# [Goal of the exercise]
Lines in the entries below where the word "agent" shows up should each be copied.

****************************************

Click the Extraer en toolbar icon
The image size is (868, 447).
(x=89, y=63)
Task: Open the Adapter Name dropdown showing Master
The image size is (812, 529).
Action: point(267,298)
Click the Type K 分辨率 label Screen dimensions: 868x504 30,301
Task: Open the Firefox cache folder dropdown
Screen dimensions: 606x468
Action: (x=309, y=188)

****************************************

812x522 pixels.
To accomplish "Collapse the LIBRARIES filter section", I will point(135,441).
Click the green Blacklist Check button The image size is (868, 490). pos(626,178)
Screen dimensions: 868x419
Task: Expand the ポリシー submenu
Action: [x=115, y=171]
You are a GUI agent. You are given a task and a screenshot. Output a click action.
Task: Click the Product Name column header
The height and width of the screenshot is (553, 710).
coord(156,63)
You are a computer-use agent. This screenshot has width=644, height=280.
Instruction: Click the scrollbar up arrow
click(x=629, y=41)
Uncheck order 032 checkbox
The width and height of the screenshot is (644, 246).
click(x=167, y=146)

****************************************

# [Answer box]
You are a GUI agent. You are given a task and a screenshot. Output a click action.
You are a computer-use agent. This screenshot has width=644, height=280.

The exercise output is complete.